Extract
Average annual rainfall is 3500 to 4000 mm, with no pronounced wet or dry seasons.
Temperatures average 26 C and range from 9 to 40 C.
At the highest points the temperatures may fall to 0 C.

The park is in the Guayanan Highlands moist forests ecoregion.
It has a great variety of vegetation formations with different endemic and rare plants.
The first botanists who visited the park consider that it is one of the places with the greatest biodiversity and endemism on the planet, but there has been a lack of detailed studies to confirm this.
Vegetation types include campinarana (3%), dense rainforest (35%) and contact between campinarana and rainforest (62%).
The vegetation formation include terra firme forests, igapós and small areas of campinarana.
Submontane forests climb the first steps of the Guiana Plateau to about 1000 m, followed by montane forests.
Lichens and bromeliads are found up to 2000 m.
There are also alpine meadows in the tabular plateaus.

Common trees in the dense forest areas include Caraioa taquari, Clusia columnaris and Mauritia flexuosa.
The densest formations also include Micropholis guianensis, Licania membranacea, Swartzia viridifolia, Pouteria engleri, Qualea albiflora and Astrocaryum mumbaca.
Common trees in the open forest include Humiria balsamifera, Eperua purpurea, and Hevea rigidifolia.
Other trees in the most open formations are Attalea racemosa, Pouteria guianensis, and Caryocar glabrum.
The areas of campinarana contain caranã (Mauritia carana), tamaquaré (Caraipa grandiflora) and Pau-amarelo (Lissocarpa benthamii).
Endemic flora include Didymopanax plurispicatus, Hortia neblinensis, Casearia neblinae, Gustavia acuminata and Heliamphora neblinae.

The park is home a rich variety of fauna, including several endangered species.
The primate golden-backed uakari (Cacajao melanocephalus) is still abundant in the area, although its habitat has been reduced elsewhere, as is the Guianan cock-of-the-rock (Rupicola rupicola), a small orange bird that inhabits forested areas.
Other species include the bush dog (Speothos venaticus), jaguar (Panthera onca), black hawk-eagle (Spizaetus tyrannus) and ornate hawk-eagle (Spizaetus ornatus), South American tapir (Tapirus terrestris), Titi monkey species, toco toucan (Ramphastos toco), black curassow (Crax alector) and grey-winged trumpeter (Psophia crepitans).
The endangered white-bellied spider monkey (Ateles belzebuth) is found in the park.
The park is also home to the Neblina uakari (Cacajao hosomi).

List of tasks
1. Output everything in the park passage from "Endemic flora include" down to "in the park.", word for word.
2. Translate this sentence from the park passage into Spanish: "Lichens and bromeliads are found up to 2000 m."
The lines after this point are separate from the park passage.

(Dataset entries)
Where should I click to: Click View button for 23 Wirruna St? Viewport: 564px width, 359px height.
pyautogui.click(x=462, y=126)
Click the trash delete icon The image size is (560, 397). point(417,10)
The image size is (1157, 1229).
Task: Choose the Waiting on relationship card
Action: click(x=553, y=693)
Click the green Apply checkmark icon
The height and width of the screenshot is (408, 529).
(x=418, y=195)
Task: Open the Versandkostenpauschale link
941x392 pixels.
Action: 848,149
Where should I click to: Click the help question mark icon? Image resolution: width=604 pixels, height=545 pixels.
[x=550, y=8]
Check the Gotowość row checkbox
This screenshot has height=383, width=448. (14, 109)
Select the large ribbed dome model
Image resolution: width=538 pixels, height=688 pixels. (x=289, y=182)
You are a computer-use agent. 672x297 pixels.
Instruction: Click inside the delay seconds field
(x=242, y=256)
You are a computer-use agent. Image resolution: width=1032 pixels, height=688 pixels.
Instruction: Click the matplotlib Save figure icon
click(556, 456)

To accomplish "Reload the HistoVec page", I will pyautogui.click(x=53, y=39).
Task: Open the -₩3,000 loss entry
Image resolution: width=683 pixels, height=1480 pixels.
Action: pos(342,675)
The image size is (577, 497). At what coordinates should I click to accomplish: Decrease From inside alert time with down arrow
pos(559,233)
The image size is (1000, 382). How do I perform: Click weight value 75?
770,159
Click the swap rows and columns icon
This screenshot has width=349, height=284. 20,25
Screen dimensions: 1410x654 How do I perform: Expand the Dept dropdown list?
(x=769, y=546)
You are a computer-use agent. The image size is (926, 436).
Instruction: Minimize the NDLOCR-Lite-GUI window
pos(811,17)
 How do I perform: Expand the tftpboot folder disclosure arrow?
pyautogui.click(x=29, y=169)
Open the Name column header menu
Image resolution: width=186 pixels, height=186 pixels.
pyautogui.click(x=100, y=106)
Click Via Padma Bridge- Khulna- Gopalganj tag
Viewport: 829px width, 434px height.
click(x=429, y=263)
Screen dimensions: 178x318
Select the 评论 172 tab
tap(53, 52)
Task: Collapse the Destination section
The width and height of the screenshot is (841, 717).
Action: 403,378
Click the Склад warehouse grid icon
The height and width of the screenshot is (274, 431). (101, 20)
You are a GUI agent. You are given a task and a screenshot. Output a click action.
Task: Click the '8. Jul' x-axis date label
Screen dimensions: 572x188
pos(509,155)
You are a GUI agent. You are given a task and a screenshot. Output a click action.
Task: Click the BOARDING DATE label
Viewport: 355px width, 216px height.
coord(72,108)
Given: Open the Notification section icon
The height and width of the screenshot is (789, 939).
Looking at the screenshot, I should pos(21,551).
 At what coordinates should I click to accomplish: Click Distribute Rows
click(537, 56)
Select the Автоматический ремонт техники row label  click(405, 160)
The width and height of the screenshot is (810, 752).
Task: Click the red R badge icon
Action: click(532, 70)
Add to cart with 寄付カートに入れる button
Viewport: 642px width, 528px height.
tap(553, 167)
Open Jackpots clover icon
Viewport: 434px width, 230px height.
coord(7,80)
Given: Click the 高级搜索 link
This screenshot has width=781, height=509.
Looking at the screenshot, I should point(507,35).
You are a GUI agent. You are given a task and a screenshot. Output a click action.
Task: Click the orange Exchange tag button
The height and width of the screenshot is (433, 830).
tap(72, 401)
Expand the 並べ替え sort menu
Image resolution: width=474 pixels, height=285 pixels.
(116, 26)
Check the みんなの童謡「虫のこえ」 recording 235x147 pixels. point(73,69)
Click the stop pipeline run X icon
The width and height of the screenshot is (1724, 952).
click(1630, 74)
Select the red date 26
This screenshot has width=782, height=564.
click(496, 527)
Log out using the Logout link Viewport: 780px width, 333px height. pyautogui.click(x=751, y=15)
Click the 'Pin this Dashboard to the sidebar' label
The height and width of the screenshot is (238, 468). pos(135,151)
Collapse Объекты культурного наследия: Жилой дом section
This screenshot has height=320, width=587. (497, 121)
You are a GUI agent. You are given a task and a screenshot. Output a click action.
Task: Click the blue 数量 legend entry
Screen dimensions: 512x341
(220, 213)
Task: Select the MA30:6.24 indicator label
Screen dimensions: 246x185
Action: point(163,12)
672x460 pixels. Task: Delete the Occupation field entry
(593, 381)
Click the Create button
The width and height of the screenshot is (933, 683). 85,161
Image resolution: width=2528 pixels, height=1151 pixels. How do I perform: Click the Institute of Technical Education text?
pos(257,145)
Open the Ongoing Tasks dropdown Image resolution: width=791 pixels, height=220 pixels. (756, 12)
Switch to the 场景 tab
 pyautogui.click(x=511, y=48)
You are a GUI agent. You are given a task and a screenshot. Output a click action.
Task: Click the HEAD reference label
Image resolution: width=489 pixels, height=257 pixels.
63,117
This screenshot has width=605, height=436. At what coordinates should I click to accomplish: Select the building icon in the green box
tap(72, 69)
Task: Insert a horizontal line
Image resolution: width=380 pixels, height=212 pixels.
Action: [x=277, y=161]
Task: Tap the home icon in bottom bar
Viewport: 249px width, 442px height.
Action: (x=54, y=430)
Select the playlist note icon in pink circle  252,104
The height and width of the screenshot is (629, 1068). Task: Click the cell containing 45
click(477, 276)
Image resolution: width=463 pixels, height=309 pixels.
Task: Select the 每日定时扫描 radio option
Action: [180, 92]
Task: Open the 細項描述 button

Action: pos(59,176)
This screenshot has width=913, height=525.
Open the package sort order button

Answer set
1.
Endemic flora include Didymopanax plurispicatus, Hortia neblinensis, Casearia neblinae, Gustavia acuminata and Heliamphora neblinae.

The park is home a rich variety of fauna, including several endangered species.
The primate golden-backed uakari (Cacajao melanocephalus) is still abundant in the area, although its habitat has been reduced elsewhere, as is the Guianan cock-of-the-rock (Rupicola rupicola), a small orange bird that inhabits forested areas.
Other species include the bush dog (Speothos venaticus), jaguar (Panthera onca), black hawk-eagle (Spizaetus tyrannus) and ornate hawk-eagle (Spizaetus ornatus), South American tapir (Tapirus terrestris), Titi monkey species, toco toucan (Ramphastos toco), black curassow (Crax alector) and grey-winged trumpeter (Psophia crepitans).
The endangered white-bellied spider monkey (Ateles belzebuth) is found in the park.

2. Los líquenes y las bromelias se encuentran hasta los 2000 m.